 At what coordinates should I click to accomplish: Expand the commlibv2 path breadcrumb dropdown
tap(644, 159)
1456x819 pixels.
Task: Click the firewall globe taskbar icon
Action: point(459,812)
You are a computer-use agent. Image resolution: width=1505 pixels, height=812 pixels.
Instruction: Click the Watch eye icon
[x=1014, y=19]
+ + + + + + +
> [Problem description]
Reproduce each of the entries exactly, omitting none.

> [Written answer]
 At what coordinates should I click to accomplish: Expand the commlibv2 path breadcrumb dropdown
tap(644, 159)
1456x819 pixels.
Task: Click the firewall globe taskbar icon
Action: point(459,812)
You are a computer-use agent. Image resolution: width=1505 pixels, height=812 pixels.
Instruction: Click the Watch eye icon
[x=1014, y=19]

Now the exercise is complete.